* Zu erledigende Aufgabe
Beantworte anhand des Textauszugs über Stockholm in der Corona-Krise die folgenden Fragen:
(a) Seit welchem Jahr leitet Christian Stichler das ARD-Studio in Stockholm?
(b) Bis zu welcher Klasse sind die Schulen in Schweden geöffnet?
(c) Um wie viel Uhr tritt Anders Tegnell fast jeden Tag vor die Presse?

* Textauszug
+ + +

Seit 2018 ist Christian Stichler Leiter des ARD-Studios in Stockholm. Sein Berichtsgebiet erstreckt sich von Grönland bis Estland, vom Nordkap bis Litauen.

Wer in diesen Tagen durch Stockholm geht, der merkt, dass es auch in der schwedischen Hauptstadt etwas ruhiger geworden ist. Die großen Kinos haben geschlossen. Viele Menschen arbeiten im Homeoffice. Die Restaurants sind zur Mittagszeit deutlich weniger besucht. Die Universitäten haben auf Fernunterricht umgestellt, ebenso die Oberstufen der schwedischen Gymnasien. Und trotzdem wirkt Schweden derzeit wie eine Insel der Glückseligen in einem Europa von Kontakt- und Ausgangssperren, in dem das öffentliche Leben fast vollständig zur Ruhe gekommen ist.

Die Kindergärten und Schulen bis zur Klasse neun sind geöffnet, auf den Spielplätzen spielen Kinder, auf den Fußballfeldern wird gekickt. Vor dem Königlichen Theater sitzen die Leute mit einem Kaffeebecher in der Frühjahrssonne. Ab und an legt eine Fähre hinaus in die Schären ab. So, als sei nichts passiert. Ist Schweden vom Coronavirus verschont geblieben oder ignoriert die Regierung im größten skandinavischen Land die Wirklichkeit?

Der Mann, der das Land bisher so gelassen durch die Krise steuert, ist Anders Tegnell, der oberste staatliche Epidemiologe. Er gehört zur Behörde für Volksgesundheit. So lässt sich Folkhälsomyndigheten auf Deutsch übersetzten. Fast jeden Tag um 14 Uhr tritt der 63-Jährige vor die Presse und verkündet mit seinen Kollegen und Kolleginnen die neuesten Zahlen und die Empfehlungen seiner Behörde. Meist trägt er dabei einen etwas verwaschenen Pulli und Chino-Hosen. Wenn Tegnell sein Statement abgibt, schwankt er häufig hin und her. Wie eine nordische Kiefer im Wind. Tatsächlich bekommt Tegnell im Moment viel Widerstand.

+ + +

* Datensatz
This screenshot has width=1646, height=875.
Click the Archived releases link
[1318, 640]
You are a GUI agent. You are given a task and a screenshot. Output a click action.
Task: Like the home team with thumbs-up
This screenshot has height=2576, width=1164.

+ + +

* Lösung der Aufgabe
(a) Seit 2018.
(b) Bis zur Klasse neun.
(c) Um 14 Uhr.